Your core is the source of your strength and stability that helps you control movement and maintain your center of gravity. It includes your abdominal muscles, back, hip and parts of the upper thighs. If your core is weak, then other muscle groups compensate for your core's weakness and inability to support your body, which can lead to low back pain, according to biomechanist Dr. Stuart McGill, author of "Low Back Disorders."

Hip Bridge and Rotation

The exercise strengthens and stabilizes your hip while you move your hip joints by external and internal rotation. Lie on your back with your feet on the ground about hip-width apart. Lift your buttocks off the ground and hold this position for three seconds. Then move your knees apart while keeping your feet on the ground. Return to the starting position, and lift your buttocks up again. Move your knees toward each other while keeping your feet on the ground. Repeat this pattern for two to three sets of 10 repetitions.

Three-Point Hip Extension

This exercise works on spine and hip stability while working on hip extension. Kneel on the ground with your hands and knees, your knees should be below your hip joints. Lift your left knee off the ground, and straighten your left leg away from your torso without moving your spine. Tighten your butt for three deep breaths as you maintain this position. Return to the starting position, and repeat the exercise with your right leg. Perform two to three sets of five to six repetitions per leg.

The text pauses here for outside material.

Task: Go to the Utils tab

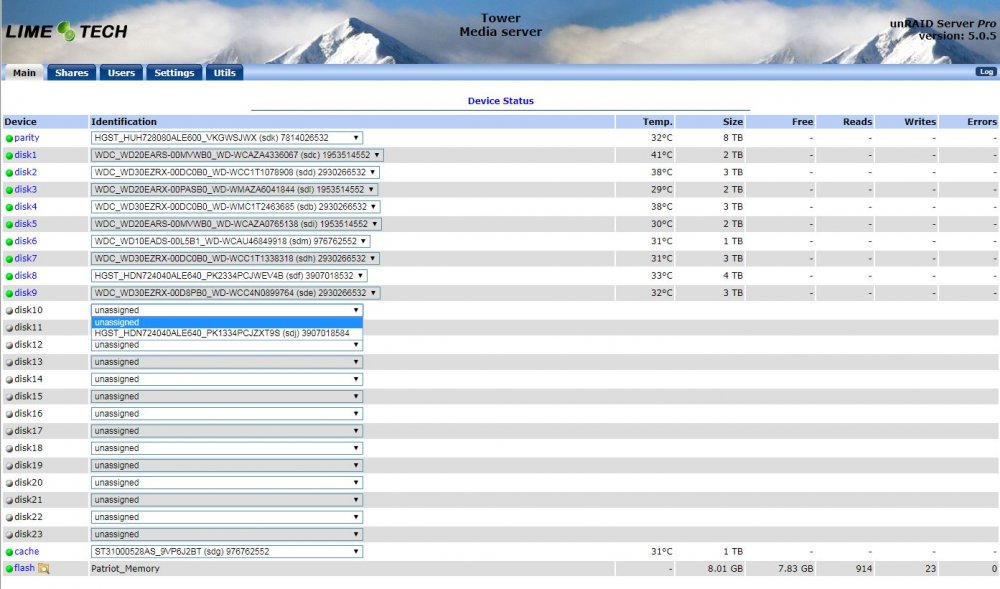Action: point(224,73)
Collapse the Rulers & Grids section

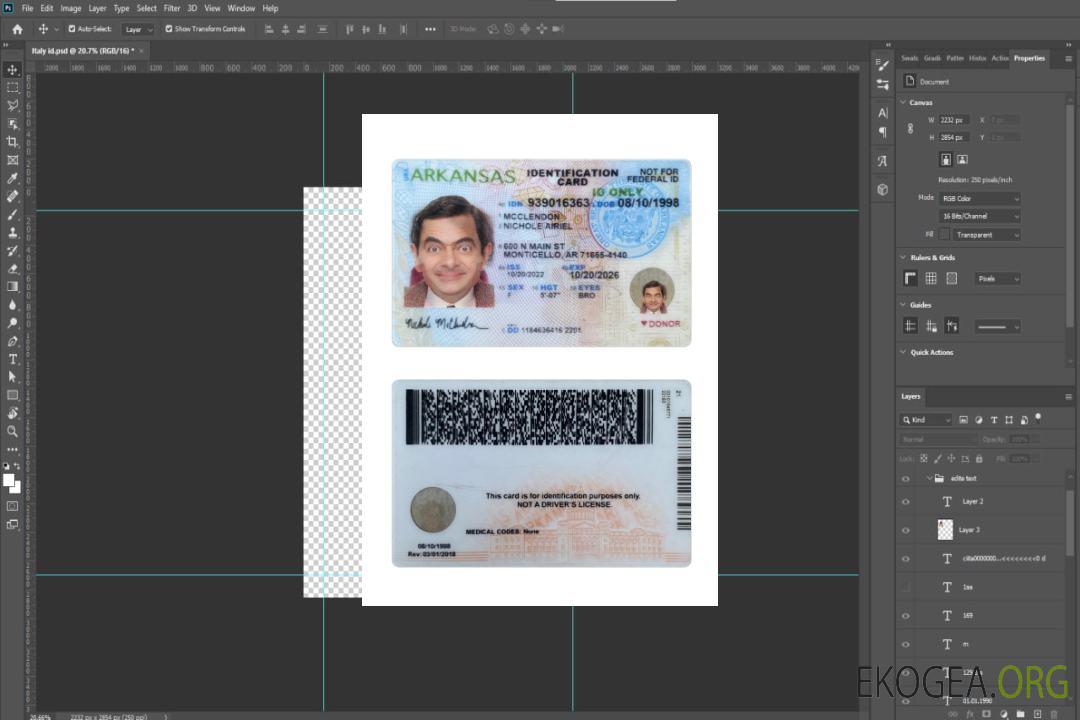point(904,258)
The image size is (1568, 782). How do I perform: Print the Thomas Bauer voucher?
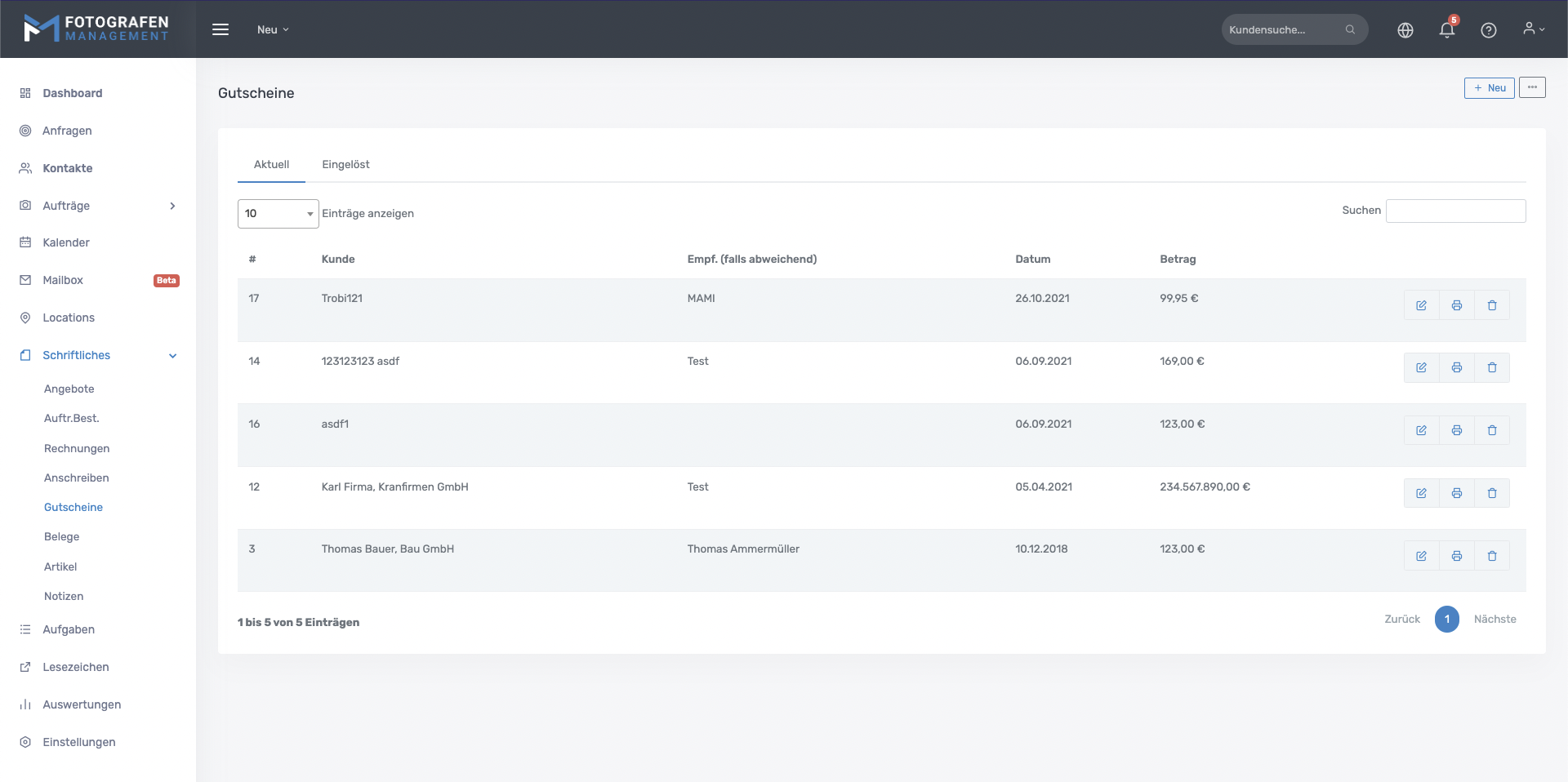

Standing Hip Flexor Stretch

This exercise strengthens your pelvic and torso stabilizers while stretching your hip flexors. Stand with your left foot in front of you and with both feet pointing forward. Tighten your right buttock and shift your left foot forward, raising your right arm over your head. Hold this position for five to six deep breaths. Switch leg and arm positions and repeat the stretch.

Expert Insight

No single exercise or workout program can address each person's lower back problem because everyone's cause of pain and body is different, says fitness professional Anthony Carey, author of "Pain-Free Program." You should always consult with a qualified exercise professional to determine the cause of your pain and what you can do about it.